Exercise description » Those lines of the material below that fall between its first line and the line with "Mit Stolz präsentiert", both included, are to be repeated exactly.

Information provided »
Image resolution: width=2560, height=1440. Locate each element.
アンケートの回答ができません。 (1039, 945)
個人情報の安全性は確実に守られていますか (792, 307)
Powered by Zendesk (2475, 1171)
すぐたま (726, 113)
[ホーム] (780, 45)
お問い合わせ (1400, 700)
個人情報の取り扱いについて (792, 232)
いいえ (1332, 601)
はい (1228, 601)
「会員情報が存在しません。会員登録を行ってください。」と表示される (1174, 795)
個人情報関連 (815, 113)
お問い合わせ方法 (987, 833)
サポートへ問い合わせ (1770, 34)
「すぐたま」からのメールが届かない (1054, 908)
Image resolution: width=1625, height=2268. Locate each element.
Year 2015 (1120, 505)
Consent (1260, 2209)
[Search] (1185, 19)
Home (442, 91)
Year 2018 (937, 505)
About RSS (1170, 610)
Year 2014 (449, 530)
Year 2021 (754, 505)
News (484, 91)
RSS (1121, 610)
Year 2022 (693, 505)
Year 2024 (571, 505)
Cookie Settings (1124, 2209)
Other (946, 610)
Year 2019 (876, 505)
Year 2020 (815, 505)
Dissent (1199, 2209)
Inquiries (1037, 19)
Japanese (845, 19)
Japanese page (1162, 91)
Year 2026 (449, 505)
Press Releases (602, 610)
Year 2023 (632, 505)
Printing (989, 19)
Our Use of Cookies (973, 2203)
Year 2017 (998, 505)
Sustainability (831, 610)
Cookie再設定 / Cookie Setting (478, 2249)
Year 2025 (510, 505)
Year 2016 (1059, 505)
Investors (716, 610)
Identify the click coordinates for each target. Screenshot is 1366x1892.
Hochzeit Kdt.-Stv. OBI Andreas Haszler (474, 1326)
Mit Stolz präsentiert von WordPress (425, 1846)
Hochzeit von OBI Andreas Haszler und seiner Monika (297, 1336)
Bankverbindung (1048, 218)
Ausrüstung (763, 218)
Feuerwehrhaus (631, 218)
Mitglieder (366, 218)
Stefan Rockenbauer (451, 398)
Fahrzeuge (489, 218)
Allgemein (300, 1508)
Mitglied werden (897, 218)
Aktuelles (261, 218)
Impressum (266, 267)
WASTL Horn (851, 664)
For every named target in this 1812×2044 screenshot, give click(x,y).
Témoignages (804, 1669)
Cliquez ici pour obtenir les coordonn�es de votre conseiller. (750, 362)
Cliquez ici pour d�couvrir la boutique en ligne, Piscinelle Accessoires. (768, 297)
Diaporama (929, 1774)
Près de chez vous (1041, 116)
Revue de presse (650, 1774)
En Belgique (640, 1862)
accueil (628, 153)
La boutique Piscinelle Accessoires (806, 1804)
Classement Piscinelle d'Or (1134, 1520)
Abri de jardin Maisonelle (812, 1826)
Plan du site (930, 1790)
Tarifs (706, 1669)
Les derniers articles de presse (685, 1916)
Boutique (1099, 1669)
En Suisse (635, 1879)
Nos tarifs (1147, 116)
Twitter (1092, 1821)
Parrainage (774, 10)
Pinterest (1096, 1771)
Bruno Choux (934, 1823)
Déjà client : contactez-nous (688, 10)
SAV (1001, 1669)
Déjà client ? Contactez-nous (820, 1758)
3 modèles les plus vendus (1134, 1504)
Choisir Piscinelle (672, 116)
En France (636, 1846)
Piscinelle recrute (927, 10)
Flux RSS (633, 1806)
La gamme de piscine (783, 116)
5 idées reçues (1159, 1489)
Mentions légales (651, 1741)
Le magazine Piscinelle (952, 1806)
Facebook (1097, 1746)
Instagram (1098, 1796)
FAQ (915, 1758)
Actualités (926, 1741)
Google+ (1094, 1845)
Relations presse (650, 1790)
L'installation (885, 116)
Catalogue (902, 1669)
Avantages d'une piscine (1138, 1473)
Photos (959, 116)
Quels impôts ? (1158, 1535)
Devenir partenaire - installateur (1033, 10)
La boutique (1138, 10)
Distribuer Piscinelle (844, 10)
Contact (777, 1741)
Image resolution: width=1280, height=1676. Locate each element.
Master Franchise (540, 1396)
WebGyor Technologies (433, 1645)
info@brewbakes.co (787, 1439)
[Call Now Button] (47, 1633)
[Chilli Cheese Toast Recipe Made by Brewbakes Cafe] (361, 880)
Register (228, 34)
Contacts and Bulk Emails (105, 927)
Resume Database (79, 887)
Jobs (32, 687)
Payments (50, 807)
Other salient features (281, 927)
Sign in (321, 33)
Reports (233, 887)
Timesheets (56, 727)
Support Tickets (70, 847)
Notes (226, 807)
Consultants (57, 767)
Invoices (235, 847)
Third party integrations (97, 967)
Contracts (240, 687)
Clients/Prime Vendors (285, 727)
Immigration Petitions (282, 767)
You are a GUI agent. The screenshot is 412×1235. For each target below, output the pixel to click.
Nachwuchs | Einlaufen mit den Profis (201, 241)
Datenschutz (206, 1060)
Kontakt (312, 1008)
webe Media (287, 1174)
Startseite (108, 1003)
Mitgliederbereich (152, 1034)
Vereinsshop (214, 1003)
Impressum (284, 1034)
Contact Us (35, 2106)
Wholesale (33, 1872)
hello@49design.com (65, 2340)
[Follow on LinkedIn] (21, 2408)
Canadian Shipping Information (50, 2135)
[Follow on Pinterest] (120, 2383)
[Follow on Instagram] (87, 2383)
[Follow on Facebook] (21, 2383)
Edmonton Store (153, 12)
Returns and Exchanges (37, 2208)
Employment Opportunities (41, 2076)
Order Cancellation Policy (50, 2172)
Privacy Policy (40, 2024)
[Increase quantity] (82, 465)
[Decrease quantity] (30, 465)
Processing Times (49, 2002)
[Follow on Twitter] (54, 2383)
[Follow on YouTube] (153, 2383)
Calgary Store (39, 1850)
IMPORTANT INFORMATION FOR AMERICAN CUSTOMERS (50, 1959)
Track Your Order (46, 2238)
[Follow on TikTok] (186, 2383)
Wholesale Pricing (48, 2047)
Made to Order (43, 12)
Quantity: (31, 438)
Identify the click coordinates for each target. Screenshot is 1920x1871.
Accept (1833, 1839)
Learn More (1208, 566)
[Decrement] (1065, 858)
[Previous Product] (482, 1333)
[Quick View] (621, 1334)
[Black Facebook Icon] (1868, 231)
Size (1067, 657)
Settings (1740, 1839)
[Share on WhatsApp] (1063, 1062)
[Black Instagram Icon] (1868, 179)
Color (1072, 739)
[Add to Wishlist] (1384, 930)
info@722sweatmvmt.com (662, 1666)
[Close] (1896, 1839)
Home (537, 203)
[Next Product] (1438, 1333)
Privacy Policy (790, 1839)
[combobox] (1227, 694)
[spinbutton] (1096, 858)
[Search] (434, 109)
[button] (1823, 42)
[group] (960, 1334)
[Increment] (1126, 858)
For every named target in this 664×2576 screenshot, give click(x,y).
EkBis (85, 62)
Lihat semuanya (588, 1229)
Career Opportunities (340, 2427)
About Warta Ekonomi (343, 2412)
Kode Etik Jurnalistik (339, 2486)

Result »
Image resolution: width=2560, height=1440. Locate each element.
アンケートの回答ができません。 (1039, 945)
個人情報の安全性は確実に守られていますか (792, 307)
Powered by Zendesk (2475, 1171)
すぐたま (726, 113)
[ホーム] (780, 45)
お問い合わせ (1400, 700)
個人情報の取り扱いについて (792, 232)
いいえ (1332, 601)
はい (1228, 601)
「会員情報が存在しません。会員登録を行ってください。」と表示される (1174, 795)
個人情報関連 (815, 113)
お問い合わせ方法 (987, 833)
サポートへ問い合わせ (1770, 34)
「すぐたま」からのメールが届かない (1054, 908)
Image resolution: width=1625, height=2268. Locate each element.
Year 2015 (1120, 505)
Consent (1260, 2209)
[Search] (1185, 19)
Home (442, 91)
Year 2018 (937, 505)
About RSS (1170, 610)
Year 2014 (449, 530)
Year 2021 (754, 505)
News (484, 91)
RSS (1121, 610)
Year 2022 (693, 505)
Year 2024 (571, 505)
Cookie Settings (1124, 2209)
Other (946, 610)
Year 2019 (876, 505)
Year 2020 (815, 505)
Dissent (1199, 2209)
Inquiries (1037, 19)
Japanese (845, 19)
Japanese page (1162, 91)
Year 2026 (449, 505)
Press Releases (602, 610)
Year 2023 (632, 505)
Printing (989, 19)
Our Use of Cookies (973, 2203)
Year 2017 (998, 505)
Sustainability (831, 610)
Cookie再設定 / Cookie Setting (478, 2249)
Year 2025 (510, 505)
Year 2016 (1059, 505)
Investors (716, 610)
Identify the click coordinates for each target. Screenshot is 1366x1892.
Hochzeit Kdt.-Stv. OBI Andreas Haszler (474, 1326)
Mit Stolz präsentiert von WordPress (425, 1846)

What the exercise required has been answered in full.